WRITTEN INSTRUCTION => Copy the email message below on syntax highlighters and version-control diffs in full, without altering any word, punctuation mark, or line break.

Trent W. Buck wrote:
On Sun, Aug 16, 2009 at 05:46:16AM -0400, Max Battcher wrote:
(Plus such benefits as syntax highlighters are already designed to
be fast, to be non-lossy, and to handle error states and partial
documents well...)
IME syntax highlighting implementations are "best effort", not
lossless[0] -- they *do* sacrifice accuracy for speed. I don't
consider that acceptable for a VCS, particularly in the presence of
commutation. I guess that's the crux of our disagreement.
I meant lossless with respect to the character stream... Any syntax
highlighter tokenizer is broken if it doesn't respect that every
character input has to be represented in the token stream (including and
particularly whitespace), generally with full "document space"
correlation information such as line and column numbers. Which is to say
that if you diff based upon the token stream you don't need any more
powerful "text reconstruction" technique than simple concatenation.
(People would balk if their syntax highlighters produced documents that
looked substantially different than the input, particularly because most
commonly their syntax highlighters are their editors. The same is not
necessarily true of the languages "real" lexer; many of which
intentionally throw out "garbage" that is useless in parsing such as
whitespace.)
As for lossless in terms of the battle between the "accuracy" of a
syntax highlighting tokenizer versus that format's own official
tokenizer/lexer's token stream, I think that may ultimately be a red
herring to worry about. I think that a modern syntax highlighter's "best
effort" is "good enough" for smart VCS diffs (and certainly much more
interesting than traditional line-based diffs), and there are already
generic enough syntax highlighter libraries that could be applied
"today", whereas the "real" lexers used in the wild vary greatly and
rarely can be used in aggregate.

DATA SHOWN =>
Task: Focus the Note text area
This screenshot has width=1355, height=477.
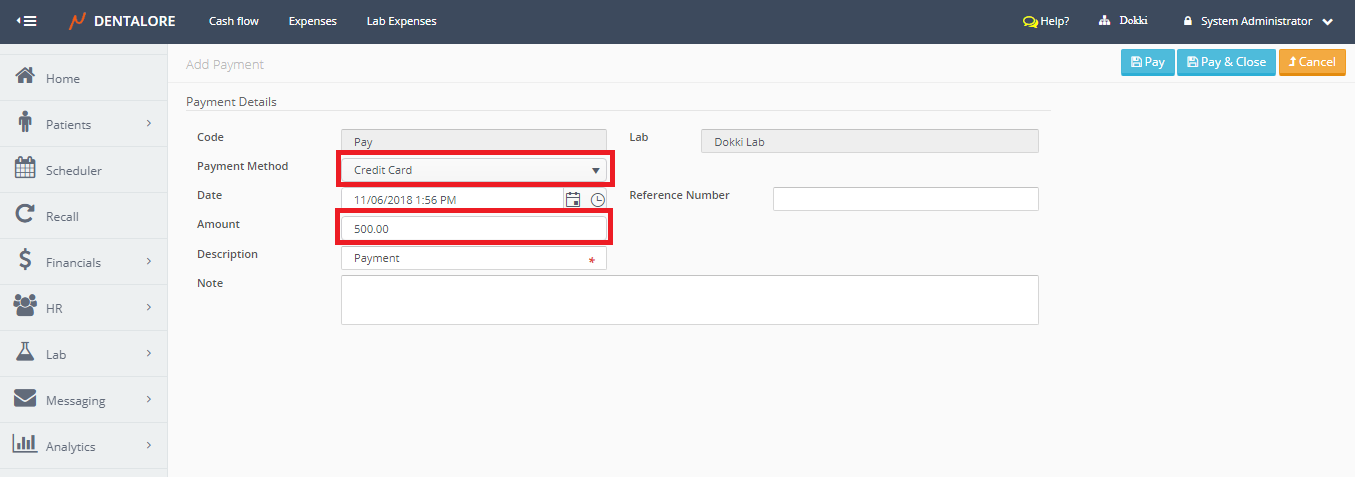Action: pyautogui.click(x=689, y=300)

RESPONSE BELOW =>
Trent W. Buck wrote:
On Sun, Aug 16, 2009 at 05:46:16AM -0400, Max Battcher wrote:
(Plus such benefits as syntax highlighters are already designed to
be fast, to be non-lossy, and to handle error states and partial
documents well...)
IME syntax highlighting implementations are "best effort", not
lossless[0] -- they *do* sacrifice accuracy for speed. I don't
consider that acceptable for a VCS, particularly in the presence of
commutation. I guess that's the crux of our disagreement.
I meant lossless with respect to the character stream... Any syntax
highlighter tokenizer is broken if it doesn't respect that every
character input has to be represented in the token stream (including and
particularly whitespace), generally with full "document space"
correlation information such as line and column numbers. Which is to say
that if you diff based upon the token stream you don't need any more
powerful "text reconstruction" technique than simple concatenation.
(People would balk if their syntax highlighters produced documents that
looked substantially different than the input, particularly because most
commonly their syntax highlighters are their editors. The same is not
necessarily true of the languages "real" lexer; many of which
intentionally throw out "garbage" that is useless in parsing such as
whitespace.)
As for lossless in terms of the battle between the "accuracy" of a
syntax highlighting tokenizer versus that format's own official
tokenizer/lexer's token stream, I think that may ultimately be a red
herring to worry about. I think that a modern syntax highlighter's "best
effort" is "good enough" for smart VCS diffs (and certainly much more
interesting than traditional line-based diffs), and there are already
generic enough syntax highlighter libraries that could be applied
"today", whereas the "real" lexers used in the wild vary greatly and
rarely can be used in aggregate.